» Task to complete
Rewrite everything from the line containing "Click the External Connections heading" down to the line containing "click(x=635, y=9)" in the listing below, changing "heading" to "title" and leaving all else as it is. Omit the pictures from your answer.

#####

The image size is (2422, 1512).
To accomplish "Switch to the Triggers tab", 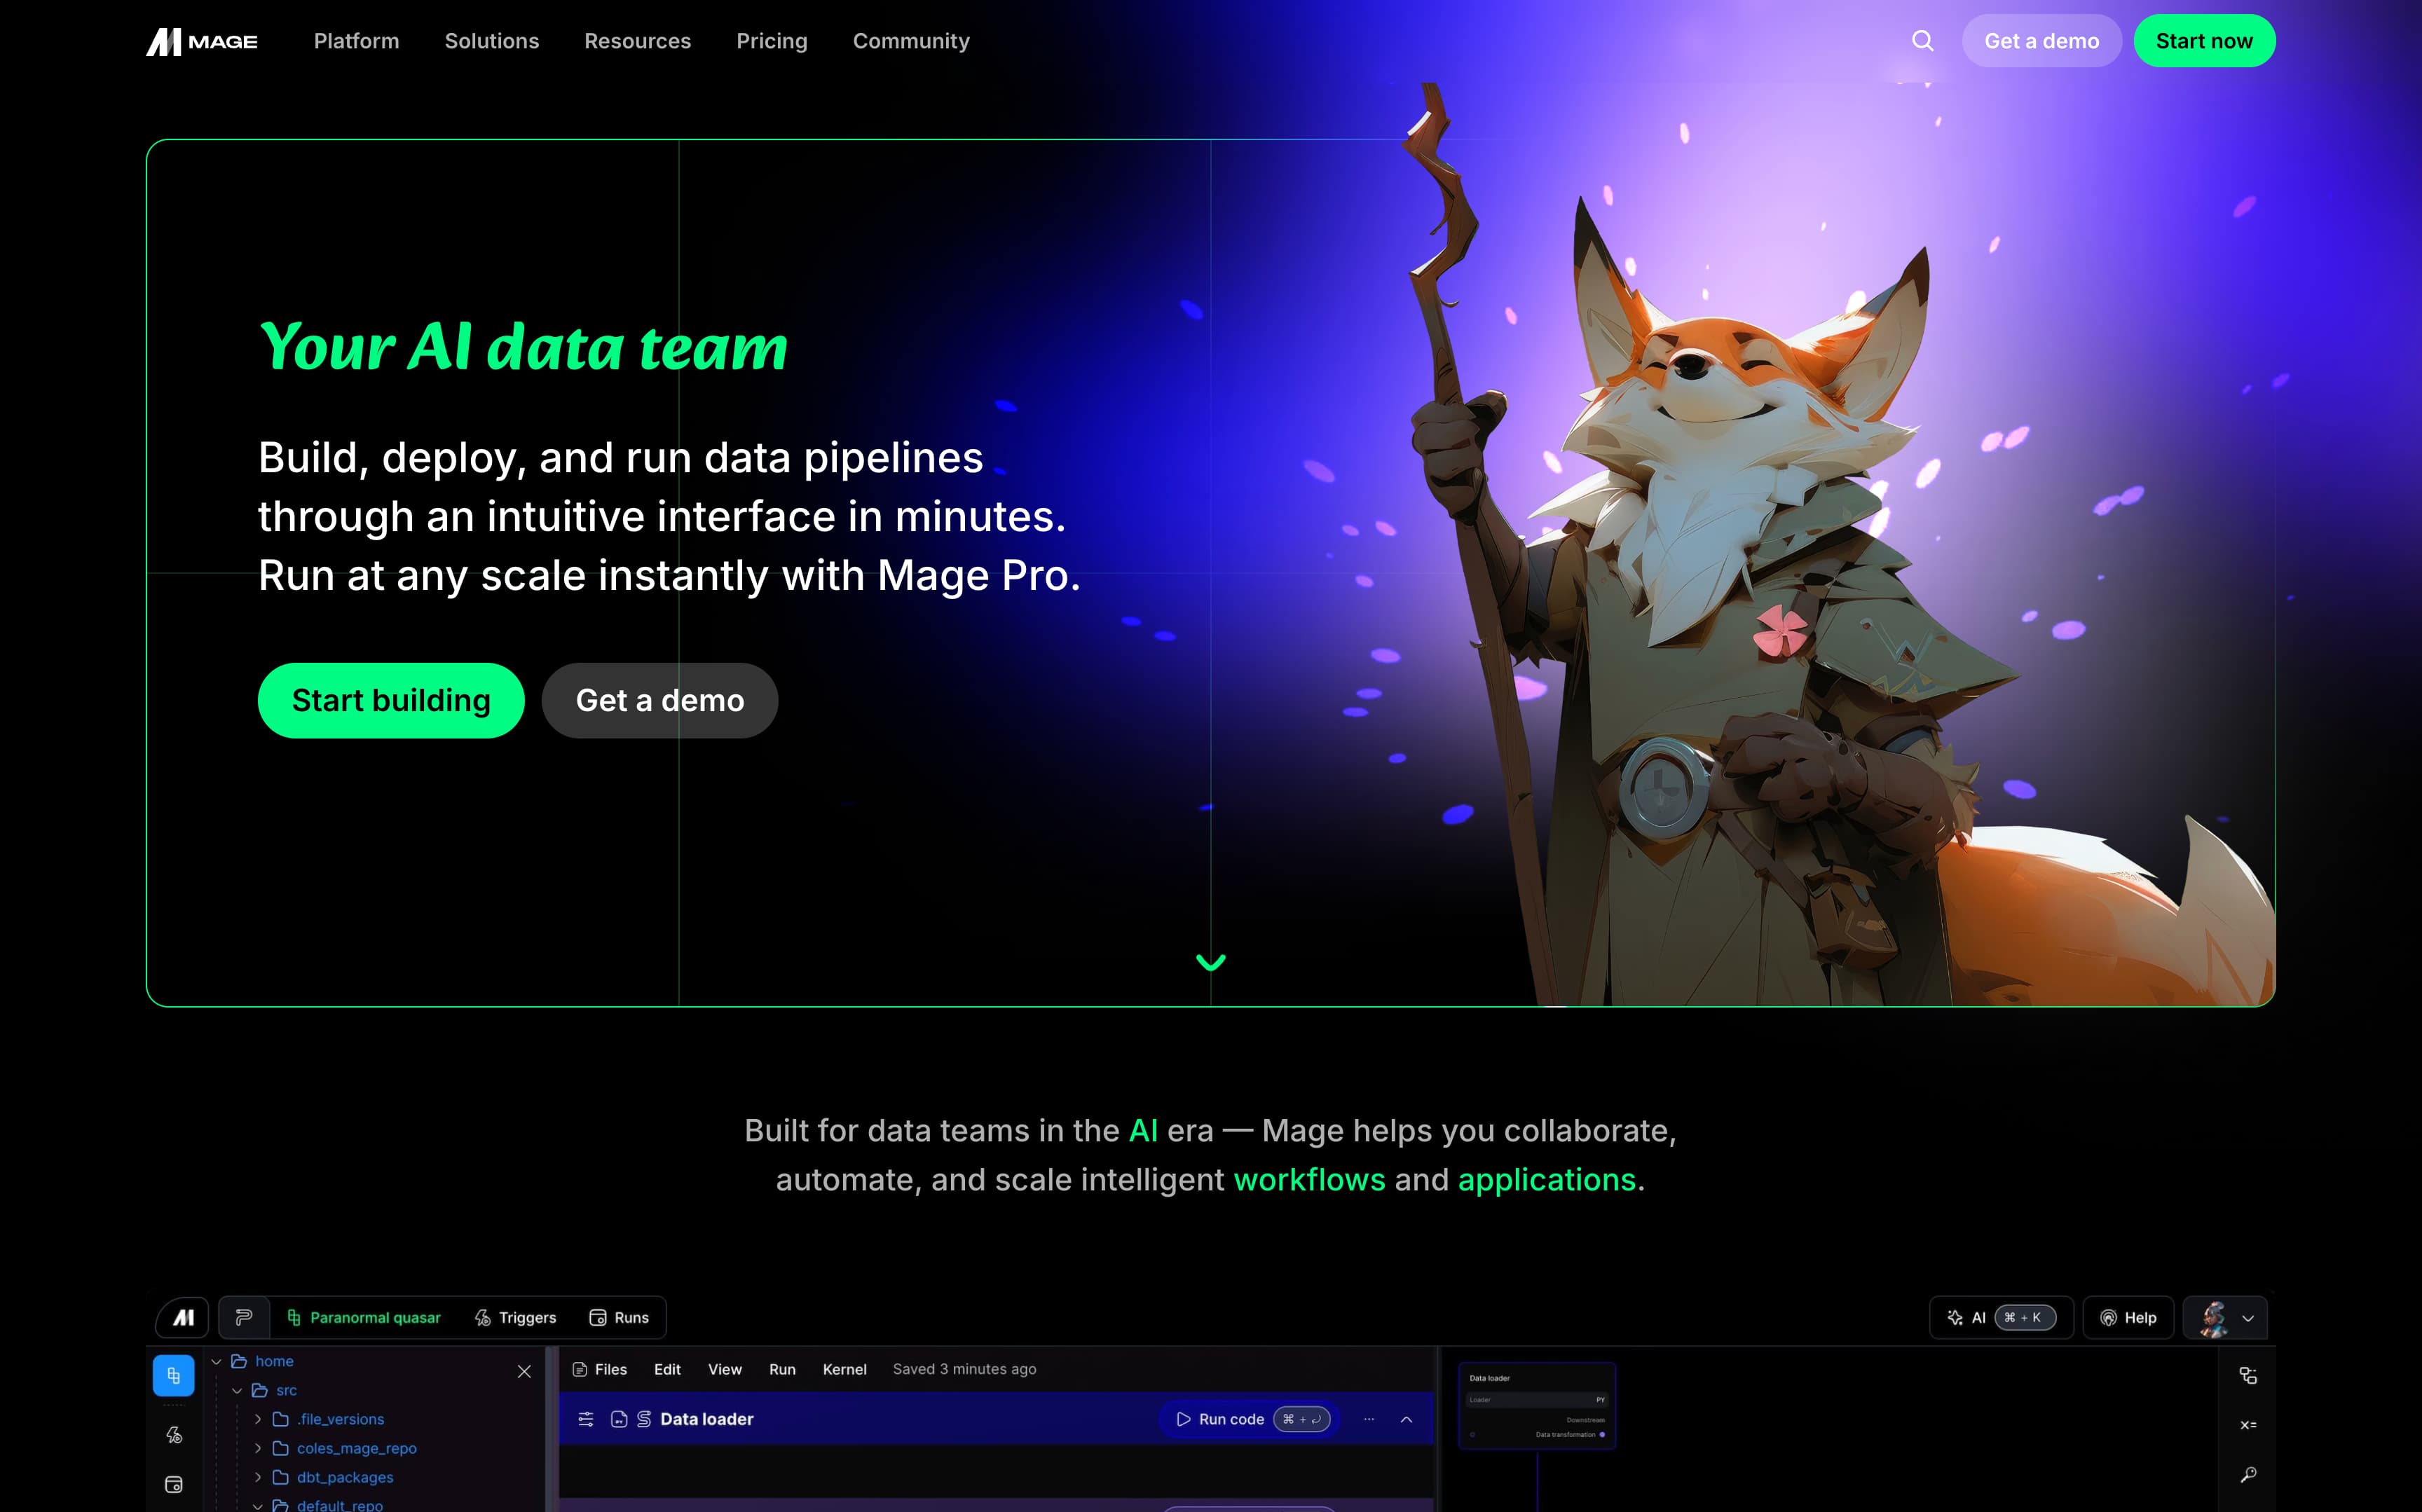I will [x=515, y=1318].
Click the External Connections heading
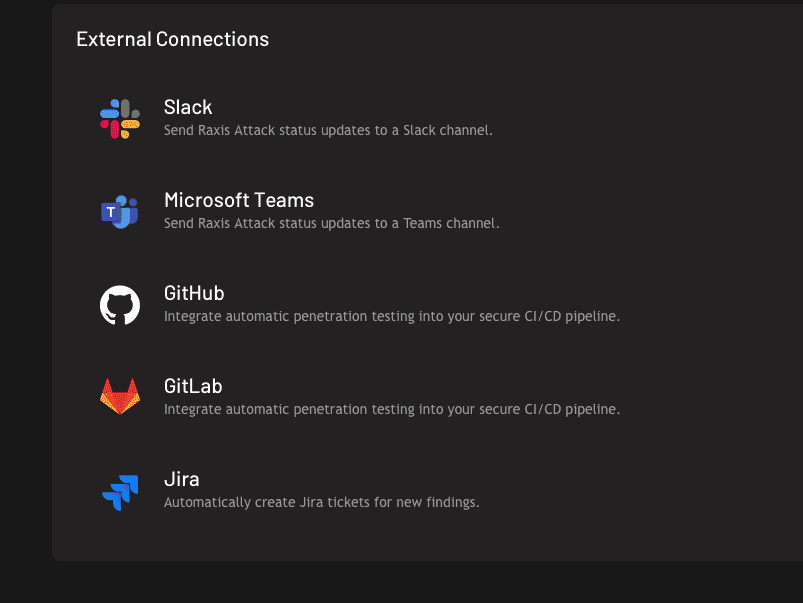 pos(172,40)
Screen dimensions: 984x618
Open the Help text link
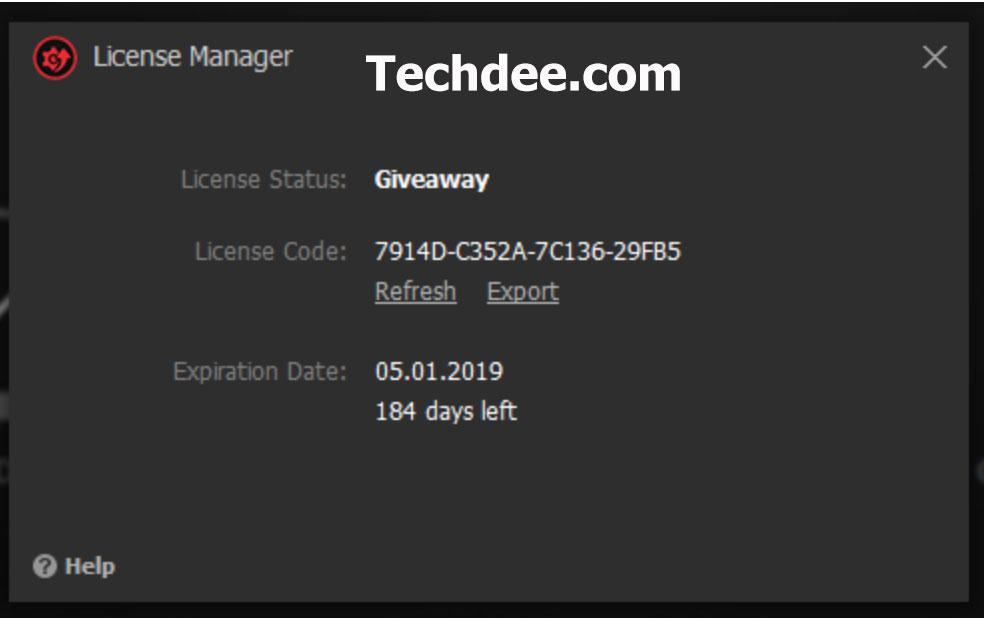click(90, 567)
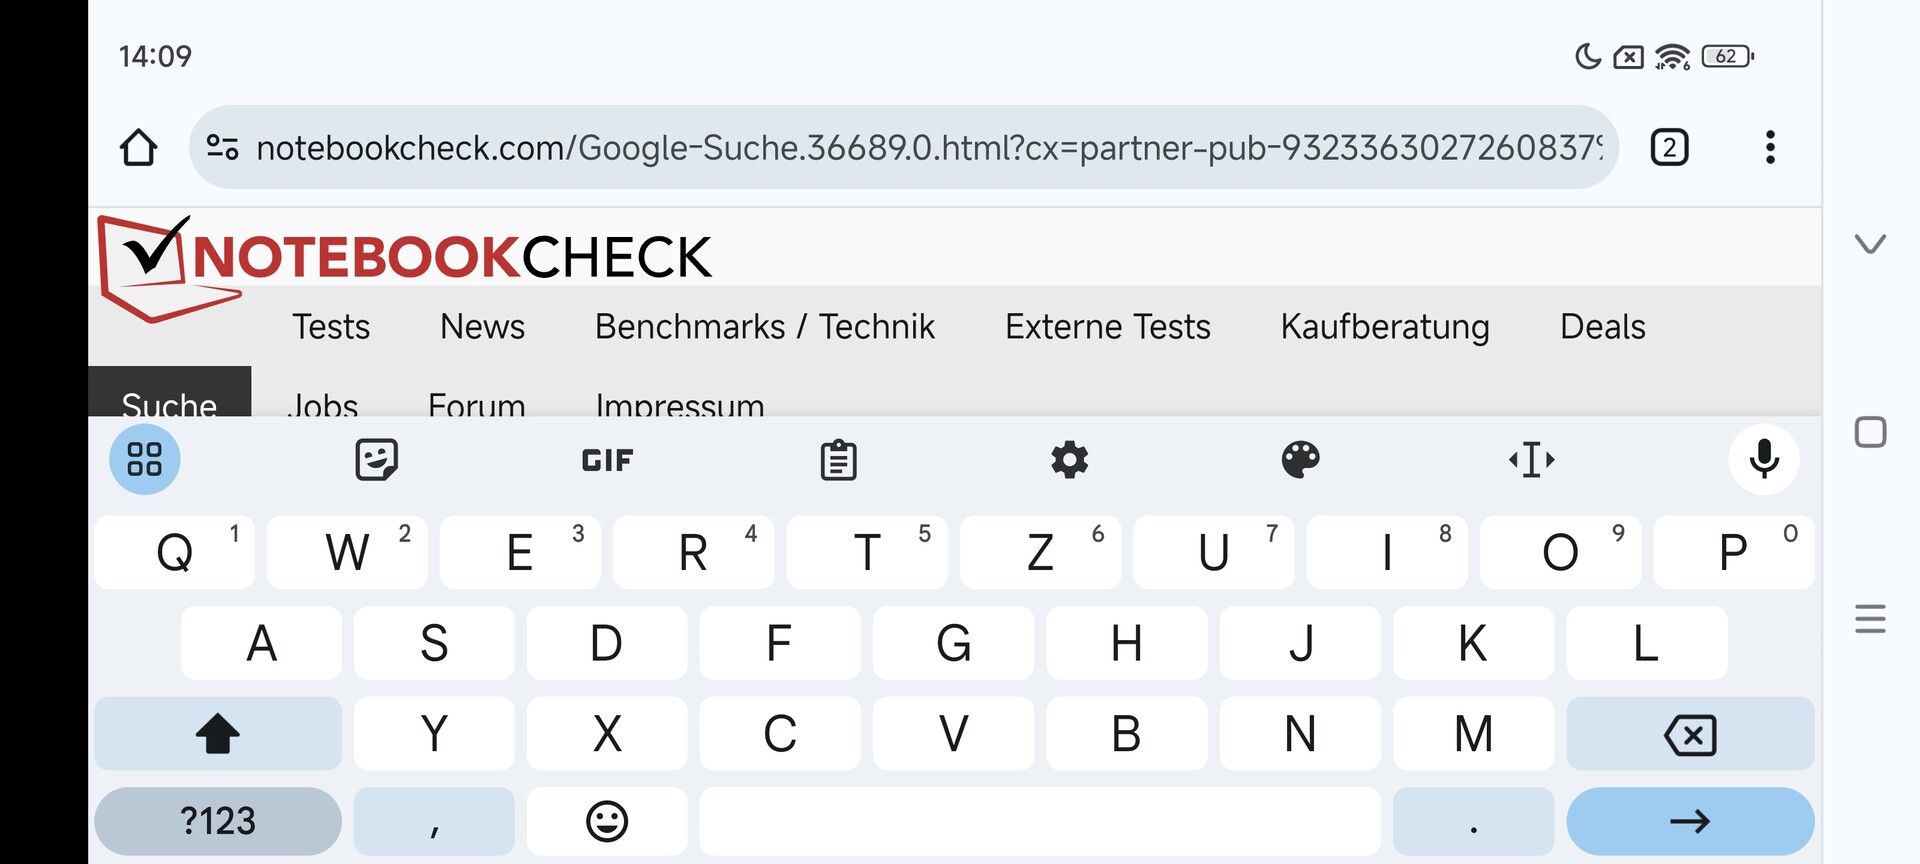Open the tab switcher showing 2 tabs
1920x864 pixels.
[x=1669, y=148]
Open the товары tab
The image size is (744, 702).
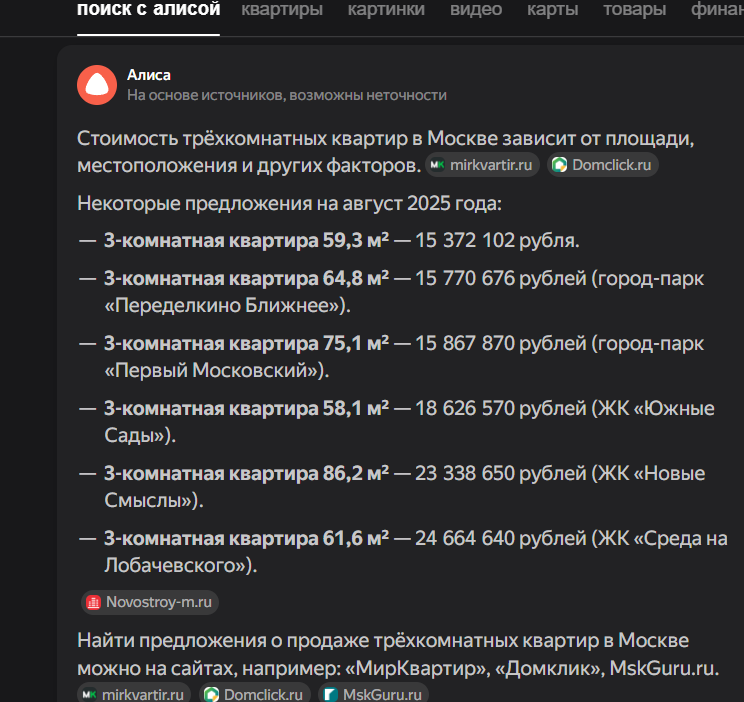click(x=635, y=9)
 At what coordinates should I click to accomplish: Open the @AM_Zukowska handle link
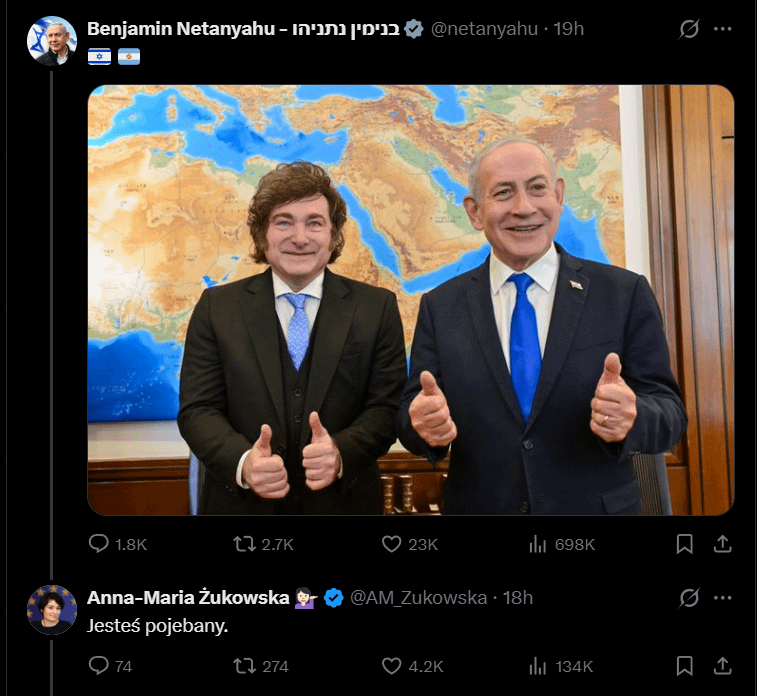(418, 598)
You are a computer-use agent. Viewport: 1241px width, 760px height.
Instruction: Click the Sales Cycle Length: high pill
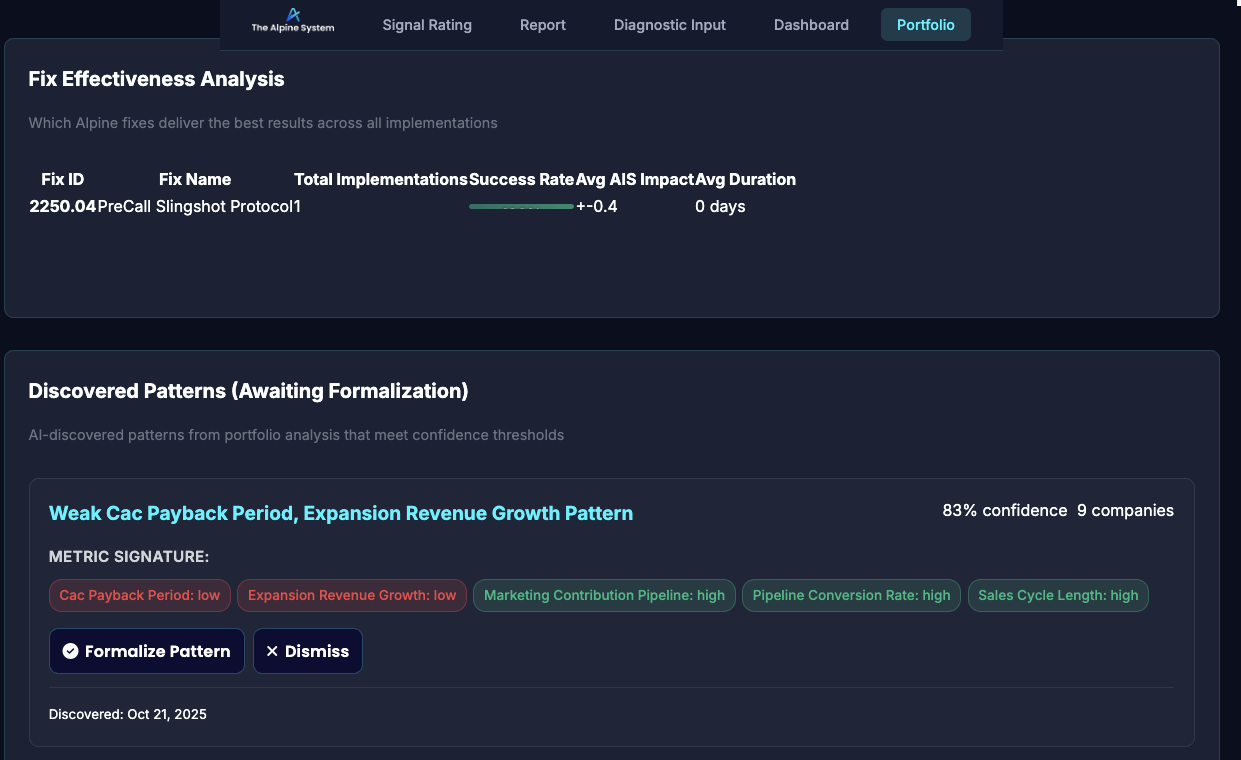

#####

» Response to this task
Click the External Connections title
 pos(172,40)
Screen dimensions: 984x618
Open the Help text link
click(90, 567)
Open the tab switcher showing 2 tabs
1920x864 pixels.
[x=1669, y=148]
Open the товары tab
The image size is (744, 702).
click(x=635, y=9)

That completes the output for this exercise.